Sinéad Kennedy
VAI Member
I am a multi-disciplinary visual artist and musician. I work with fabric when making flags, textile sculptures, and costumes, but I also make drawings, collages, paintings, zines, and short stories. Both of my grannies knit Aran jumpers for a living, working for factories in Donegal, and my dad spent some time working in the textile factory in Kilcar, before emigrating to America, so I suppose textiles are in my blood.
I was born in The Bronx, New York, in 1990. We moved to Ireland in 1997, first to Donegal where my parents are from, and then to Meath. I moved to Dublin for college and have been here since. I graduated from NCAD in 2013. My undergrad was in Fashion Design, where I acquired technical skills like sewing, pattern-cutting and illustration. During my time in the Fashion Department, I went to London to do an internship with Gareth Pugh, which confirmed my intuition that the fashion industry was not for me. Instead, I wanted to make sculptures out of fabric, rather than rapidly making garments to reflect seasonal trends.
I avoided computers and technology as much as I could, during my time in NCAD, preferring to work with my hands. A few years later, I enrolled in a Springboard MA course in Creative Digital Media in TU Dublin. There were modules in critical theory, interactive technologies, and graphic design, which I got a lot from. I did the course to get away from working in the service industry, as my main income was from waitressing (and teaching music). I still much prefer working with my hands in an analogue way as opposed to looking at a screen, and this is reflected in my art and music practices. I play the fiddle, bouzouki, dabble with analogue synthesizers, and I collect tape cassettes and vinyl records.

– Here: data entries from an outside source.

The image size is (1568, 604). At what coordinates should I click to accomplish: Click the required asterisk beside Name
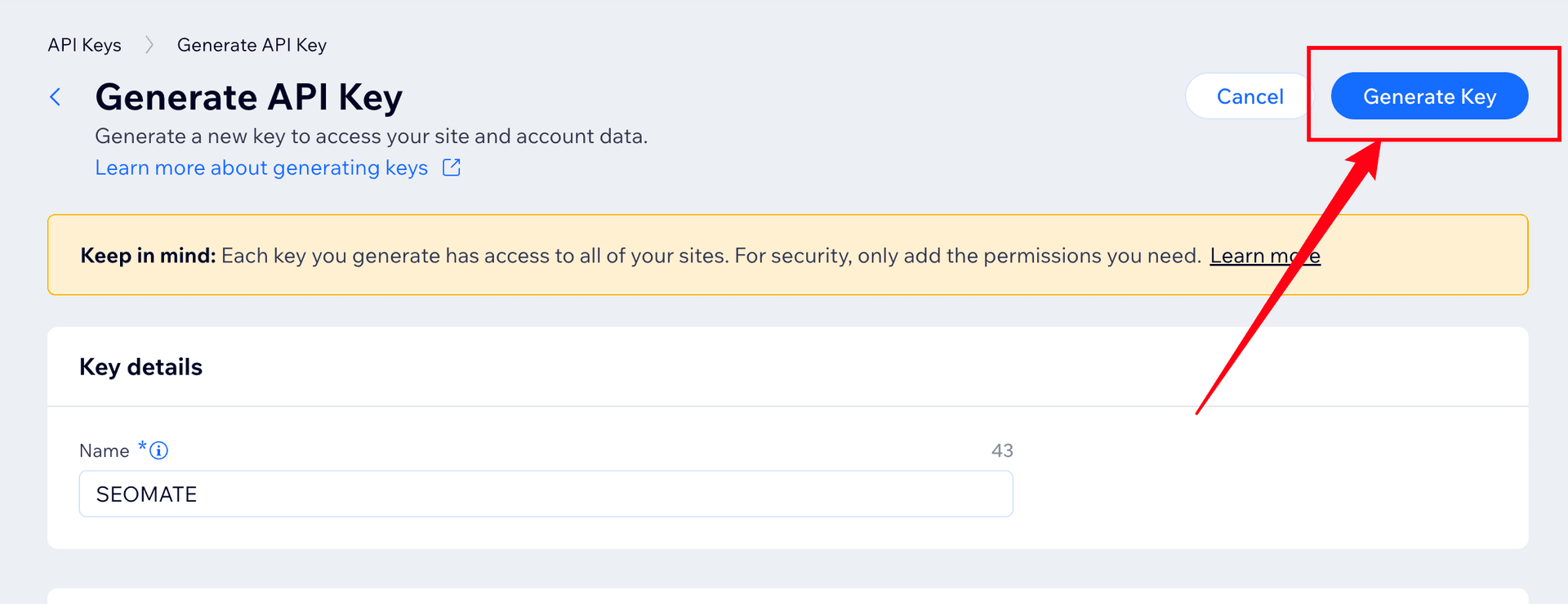142,445
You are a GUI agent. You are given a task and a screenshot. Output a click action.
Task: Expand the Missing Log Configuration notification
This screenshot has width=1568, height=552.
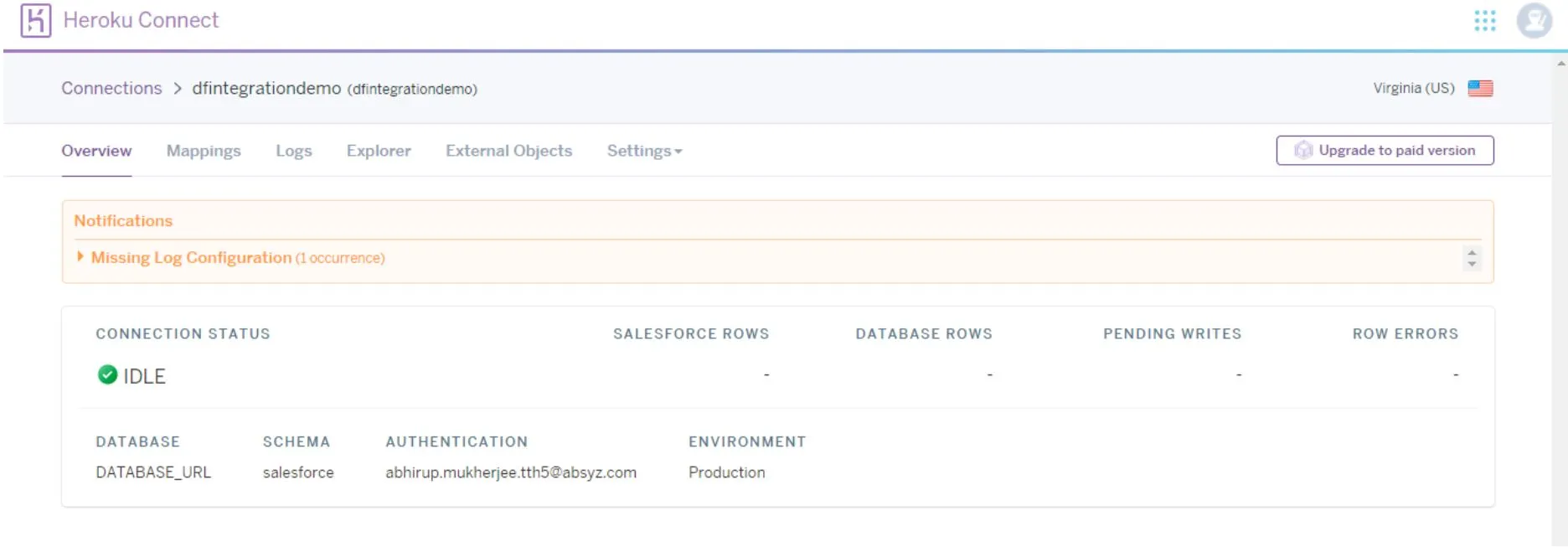[80, 257]
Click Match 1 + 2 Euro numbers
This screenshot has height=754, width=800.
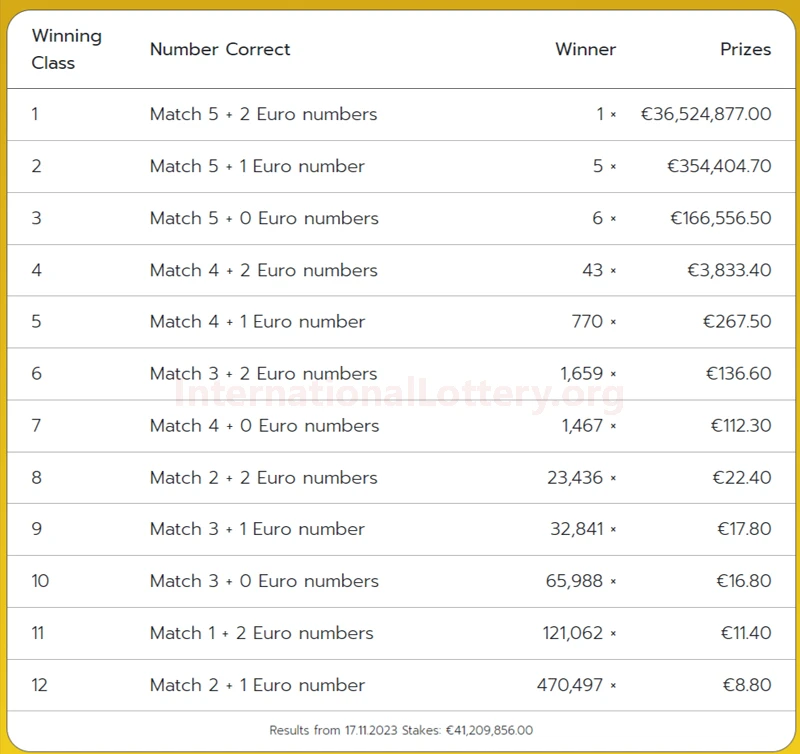pyautogui.click(x=262, y=633)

Over the past ten years, I have moved around different studios in Dublin, including Talbot Studios, Monster Truck, Hendrons Studios, A4 Sounds, and also sheds in gardens in rented homes, and spare rooms in friend’s houses. The studios I most enjoy are ones where like-minded people are milling around, talking about the various projects they are working on, as opposed to the solitary studio, where you are on your own.
Since 2019, I have been building a fictional world called Grand Land and making civic paraphernalia for it. I made a series of flags to represent the inhabitants of Grand Land, some of which were shown in VISUAL Carlow last summer. When making them, I was thinking about ideas of emigration and movement from one place to another. The larger tapestries depict a sequence of revolutionary events in Grand Land’s history. I was looking at the Asafo flags from Ghana, John Hargrave and The Kindred of the Kibbo Kift’s clothing logos and flags, and also artists who have made flags, in particular The American Flag (c. 1974), The Black German Flag (1974) and The World Flag (1991) by James Lee Byars, and The Gates (2005) by Christo and Jeanne-Claude. I was also interested in the professional and industrial clothing designs of Varvara Fyodorovna Stepanova. Closer to home, I was greatly inspired by The Artists’ Campaign to Repeal the Eighth Amendment and the flags and banners they made for protests and demonstrations. For me, the only function of art is to ignite social change; anything outside that is decoration.
I have taken a short break from Grand Land. My dad passed away during the summer and I am still catching up with myself after that. I still have a few projects on the go, some music gigs here and there, a series of cat illustrations as revolutionary leaders, and I made a nice big Palestinian flag and hope to make some more. I’m moving into a new studio in December and plan on getting back to Grand Land then.
Sinéad Kennedy is a visual artist, designer, and musician based in Dublin.